This year’s exceptionally dry weather, which led to drought being declared across most of the country, will mean the Christmas staple is around half its maximum size.
The lack of water in the summer, the driest on record for the UK, means sprouts have not been able to grow to their full potential, said Richard Mowbray of the UK Brassica Growers Association.
“Normal supermarket specifications are between 18mm to 40mm. This year’s batch will be at the smaller end of that,” he said.
Mr Mowbray said Christmas diners shouldn’t expect any drop in quality from their smaller sprouts, which taste sweeter than their larger counterparts. “They used to be sold as a premium product, as baby sprouts,” he said.
This year’s heatwave and drought saw temperatures hit a new UK high of 40.3C in Coningsby, Lincolnshire, which produces around 60 per cent of the country’s brassicas, the vegetable family to which sprouts belong .
Some 25 per cent of all sprouts in the UK are sold over the Christmas period, although only half of the 750 million sprouts produced a year are eaten, according to the University of Warwick.

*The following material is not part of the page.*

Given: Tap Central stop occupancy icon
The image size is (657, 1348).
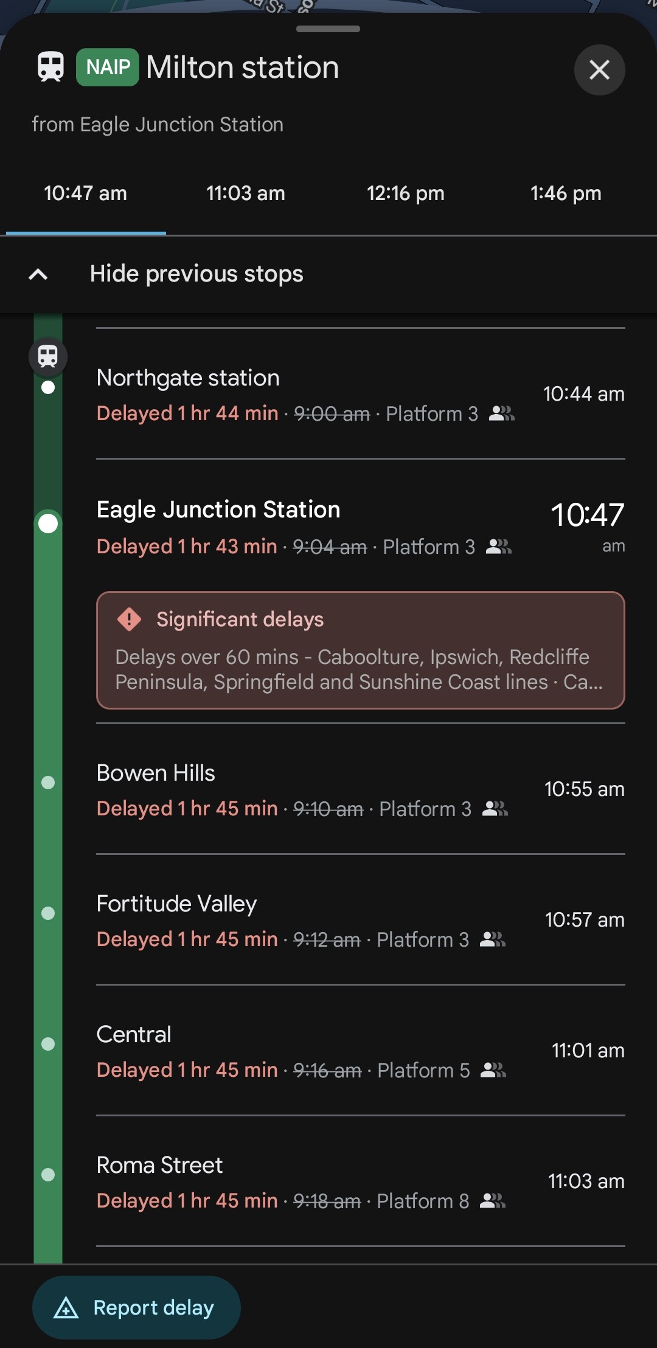Looking at the screenshot, I should [493, 1070].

The British are Europe’s biggest consumers of sprouts, which have been traced back to Brussels in the 13th century, and were named by the French in the 1700s.

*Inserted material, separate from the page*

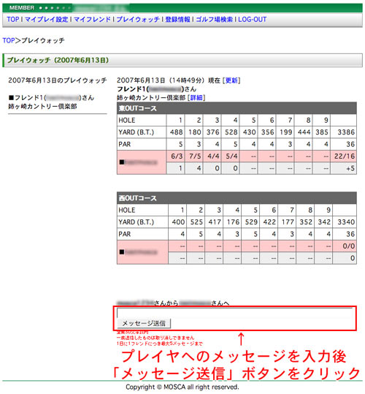Click the メッセージ送信 button
Screen dimensions: 365x394
(x=144, y=323)
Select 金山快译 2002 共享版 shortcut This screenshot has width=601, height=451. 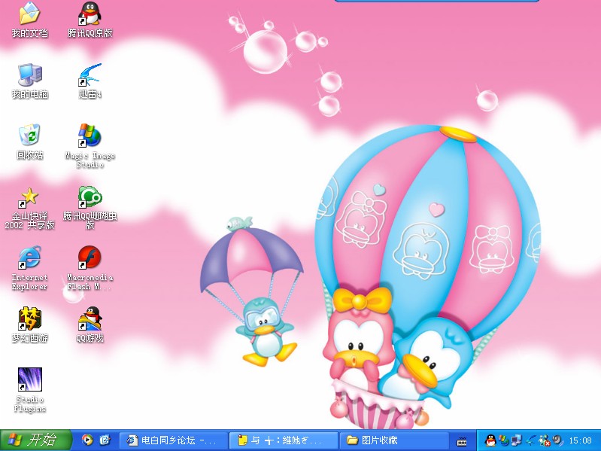coord(29,198)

Sub zero temperatures this winter are also making the picking tricky, said Chris Gedney of TH Clements, in Boston, Lincolnshire, which typically harvests 192 million sprouts each year.
"It's challenging. We had the heat wave, and now we have the really low temperatures - the timing could not be worse,” he told the BBC.

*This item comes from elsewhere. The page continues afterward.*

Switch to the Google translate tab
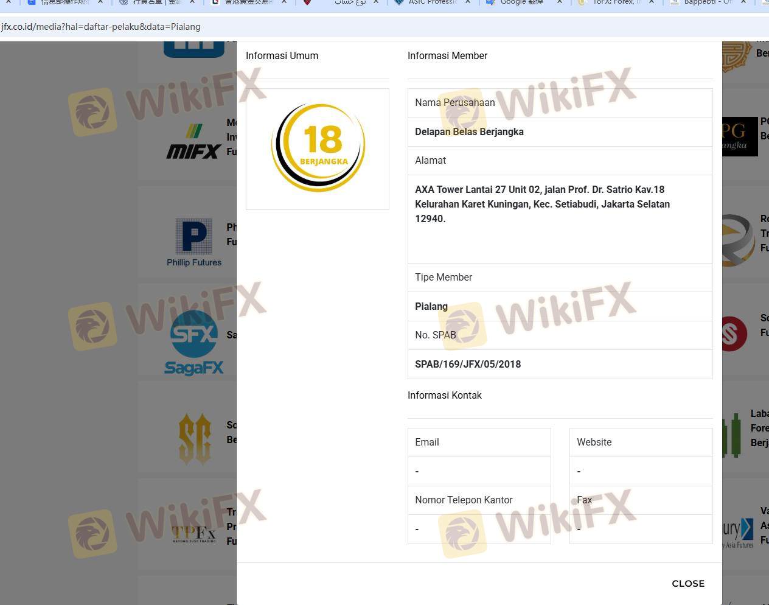 [x=521, y=2]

Mr Gedney said: "Once it gets below about -3C (27C) it starts to get really challenging for both our operators and machinery."
He praised his hardy workforce, adding: "A lot of our work still needs to be done by hand. There are some tough people out there."
There are expected to be plenty of sprouts to go round however, even if you might need a few more on your plate.
Mr Gedney said: "We're looking at lighter yields and shorter stalks but we're confident people will have Brussels sprouts on their dinner plates this Christmas."
Climate change is expected to bring more heatwaves, and made this year’s drought 20 times more likely, according to a study by scientists at the World Weather Attribution service.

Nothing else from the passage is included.